Todos enfrentamos pruebas, pero, así como Dios ayudó a José y a Moisés, y les permitió tener un profundo impacto en otros, también puede ayudarnos y utilizarnos a nosotros
Génesis 50:20, “Vosotros pensasteis mal contra mí, mas Dios lo encaminó a bien, para hacer lo que vemos hoy, para mantener en vida a mucho pueblo”.
Cada uno de nosotros tenemos testimonio y experiencia vivida de cómo DIOS nos ha guardado y librado de situaciones peligrosas y pruebas vividas.
La razón es que el plan de Él debe cumplirse en nuestras vidas.
Así como a José, a Moisés, a David y a Jesús, a usted y a mi también DIOS nos ha librados de muchas pruebas, ya que su plan se cumplirá en nosotros.
Mire este testimonio donde DIOS nos libró de la muerte a mi hermana Francisca Reyes y a mi. Siendo un bebé de apenas unos meses de nacido, a mi hermana se le ocurrió la brillante idea de llevarme al río para bañarme y bañarse ella junto con otras amiguitas.
Todo esto ocurrió en el río “la Horqueta” de un pueblito perdido en la selva que forman al estado Delta Amacuro. Allí todos los ríos son anchos, oscuros y profundos, y con mucho movimiento en su caudal.
Mi hermana junto con sus amiguitas se entusiasmaron para bañarse en el río y como era ella la que me cuidaba me llevó a mi también.
Ella me cuenta, después de muchos años, que cuando llegó a la orilla del río, decidió bañarme a mi primero y luego se metería a bañarse con sus amiguitas. Ese fue su plan. Todos los niños al llegar al río se metieron y felices disfrutaban del baño. Mi hermana como era de las más grandes se metió conmigo cargándome en sus brazos.
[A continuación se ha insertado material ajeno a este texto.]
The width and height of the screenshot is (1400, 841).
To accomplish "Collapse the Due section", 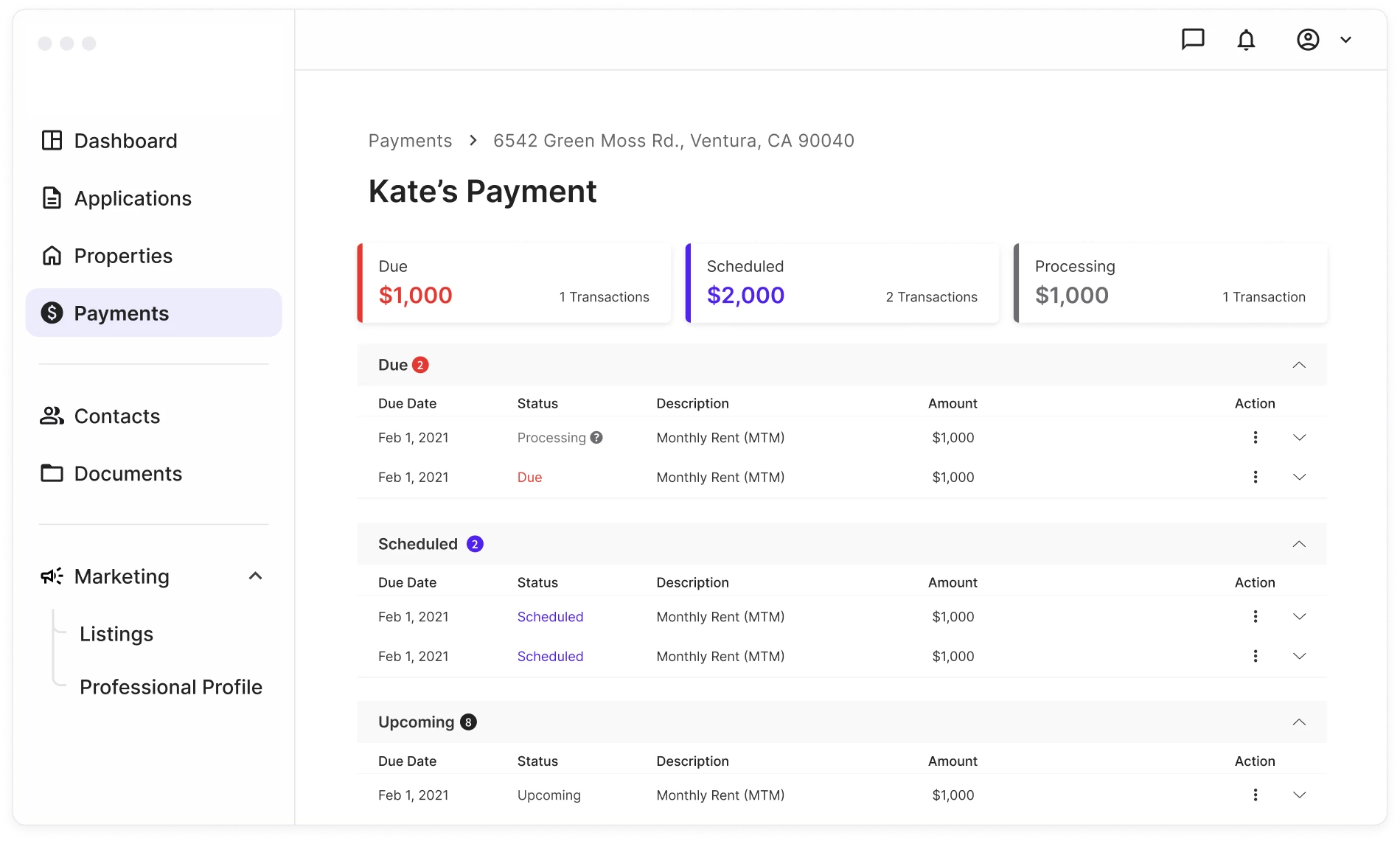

Allá los ríos son de lodo en el fondo y en la orilla son llanos, pero caminando un poco hacia adentro se vuelven profundos y si usted no sabe nadar la va a pasar muy mal.
Como todo niño que no tiene cuidado del peligro, mi hermana se descuidó y ya sus pies no tocaban el fundo. Y la corriente del río comenzó a arrastrarla conmigo encima de ella.
Ninguna de sus amiguitas se estaban dando cuenta de la inminente tragedia que se estaba cerniendo en nuestra vida. Mi hermana desesperada optó por levantarme con sus brazos y todas sus fuerzas por sobre su cabeza. Aunque ya su cabeza estaba debajo del Agua. Luego de unos angustiantes segundos en esa posición, ella ve hacía arriba y veía los rayos del sol y mi pequeña silueta sostenida sobre el agua por sus brazos.
Por su mente pasaba que cuando ella se ahogara luego le seguiría yo, y su temor era en ese preciso momento, de que nuestra madre cuando se enterara le iba a pegar.
En esa desesperación estaba mi hermana cuando, de repente, sus pies tocaron en el fondo del río un tubo de hierro muy resbaloso y lleno de lodo que daba a la orilla del río. De allí se agarraron sus pies para que el río no la siguiera arrastrando. Cómo pudo empezó a caminar por sobre ese tubo hasta que pudo sacar la cabeza de debajo del agua que la cubría y pudo respirar.
A través de ese tubo resbaloso vino la ayuda de Dios para que mi hermana y yo nos salváramos.
Hoy mi hermana Francisca vive sirviéndole al Señor con su familia en El Tigre, estado Anzoátegui y yo aquí en el estado Nueva Esparta también sirviéndole al Señor en la Obra. De esa y muchísimas más me ha librado el Señor, para que hoy yo sea el instrumento que Él use para tocar tu vida y darte palabras de ánimo, esperanza y amor eterno de Él para ti.
Amados, José también tuvo que superar pruebas terribles: a los diecisiete años sus hermanos celosos lo vendieron como esclavo, y más adelante, fue encarcelado injustamente (Génesis 37; 39–41). Sin embargo, Dios lo usó para salvar a Egipto y a su familia de la hambruna (50:20).
Todos enfrentamos pruebas, pero, así como Dios ayudó a José y a Moisés, y les permitió tener un profundo impacto en otros, también puede ayudarnos y utilizarnos a nosotros.
Busca su ayuda y su guía. Él ve y escucha.
Oremos así:
“Señor Jesús, ¡gracias!, porque me ayudaste a atravesar una prueba. Ayúdame a ser útil para otros”.
Que tengas un lindo y bendecido día.